*YOUR TASK*. Output the listing below, all of it, exactly as given.

*INFORMATION GIVEN*.
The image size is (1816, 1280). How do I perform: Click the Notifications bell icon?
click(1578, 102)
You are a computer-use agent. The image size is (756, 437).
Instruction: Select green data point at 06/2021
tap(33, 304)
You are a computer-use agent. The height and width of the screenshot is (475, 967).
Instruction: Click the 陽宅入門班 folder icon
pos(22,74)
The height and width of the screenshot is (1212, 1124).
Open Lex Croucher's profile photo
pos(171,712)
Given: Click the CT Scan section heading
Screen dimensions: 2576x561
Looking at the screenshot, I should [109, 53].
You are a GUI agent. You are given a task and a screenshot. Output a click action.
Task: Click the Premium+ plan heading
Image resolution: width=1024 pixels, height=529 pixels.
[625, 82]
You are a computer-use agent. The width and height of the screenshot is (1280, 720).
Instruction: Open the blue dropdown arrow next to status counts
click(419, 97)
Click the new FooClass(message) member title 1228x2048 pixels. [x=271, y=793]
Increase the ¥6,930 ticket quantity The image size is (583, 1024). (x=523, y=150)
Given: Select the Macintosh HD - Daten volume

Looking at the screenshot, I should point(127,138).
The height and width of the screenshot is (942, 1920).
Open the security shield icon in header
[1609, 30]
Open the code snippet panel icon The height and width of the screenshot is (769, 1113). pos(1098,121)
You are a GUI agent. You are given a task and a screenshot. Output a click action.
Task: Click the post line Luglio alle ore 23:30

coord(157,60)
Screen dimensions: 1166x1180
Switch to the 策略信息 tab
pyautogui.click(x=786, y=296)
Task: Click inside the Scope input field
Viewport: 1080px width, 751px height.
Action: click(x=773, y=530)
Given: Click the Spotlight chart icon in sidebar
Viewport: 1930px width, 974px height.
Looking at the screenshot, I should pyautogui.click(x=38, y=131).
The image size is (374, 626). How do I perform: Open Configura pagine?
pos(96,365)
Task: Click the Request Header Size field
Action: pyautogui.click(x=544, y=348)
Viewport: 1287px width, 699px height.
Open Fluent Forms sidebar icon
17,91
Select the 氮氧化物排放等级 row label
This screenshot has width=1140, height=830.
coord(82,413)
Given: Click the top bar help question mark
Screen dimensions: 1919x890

*RESPONSE BELOW*.
The image size is (1816, 1280). How do I perform: Click the Notifications bell icon?
click(1578, 102)
You are a computer-use agent. The image size is (756, 437).
Instruction: Select green data point at 06/2021
tap(33, 304)
You are a computer-use agent. The height and width of the screenshot is (475, 967).
Instruction: Click the 陽宅入門班 folder icon
pos(22,74)
The height and width of the screenshot is (1212, 1124).
Open Lex Croucher's profile photo
pos(171,712)
Given: Click the CT Scan section heading
Screen dimensions: 2576x561
Looking at the screenshot, I should [109, 53].
You are a GUI agent. You are given a task and a screenshot. Output a click action.
Task: Click the Premium+ plan heading
Image resolution: width=1024 pixels, height=529 pixels.
[625, 82]
You are a computer-use agent. The width and height of the screenshot is (1280, 720).
Instruction: Open the blue dropdown arrow next to status counts
click(419, 97)
Click the new FooClass(message) member title 1228x2048 pixels. [x=271, y=793]
Increase the ¥6,930 ticket quantity The image size is (583, 1024). (x=523, y=150)
Given: Select the Macintosh HD - Daten volume

Looking at the screenshot, I should point(127,138).
The height and width of the screenshot is (942, 1920).
Open the security shield icon in header
[1609, 30]
Open the code snippet panel icon The height and width of the screenshot is (769, 1113). pos(1098,121)
You are a GUI agent. You are given a task and a screenshot. Output a click action.
Task: Click the post line Luglio alle ore 23:30

coord(157,60)
Screen dimensions: 1166x1180
Switch to the 策略信息 tab
pyautogui.click(x=786, y=296)
Task: Click inside the Scope input field
Viewport: 1080px width, 751px height.
Action: click(x=773, y=530)
Given: Click the Spotlight chart icon in sidebar
Viewport: 1930px width, 974px height.
Looking at the screenshot, I should pyautogui.click(x=38, y=131).
The image size is (374, 626). How do I perform: Open Configura pagine?
pos(96,365)
Task: Click the Request Header Size field
Action: pyautogui.click(x=544, y=348)
Viewport: 1287px width, 699px height.
Open Fluent Forms sidebar icon
17,91
Select the 氮氧化物排放等级 row label
This screenshot has width=1140, height=830.
coord(82,413)
Given: Click the top bar help question mark
Screen dimensions: 1919x890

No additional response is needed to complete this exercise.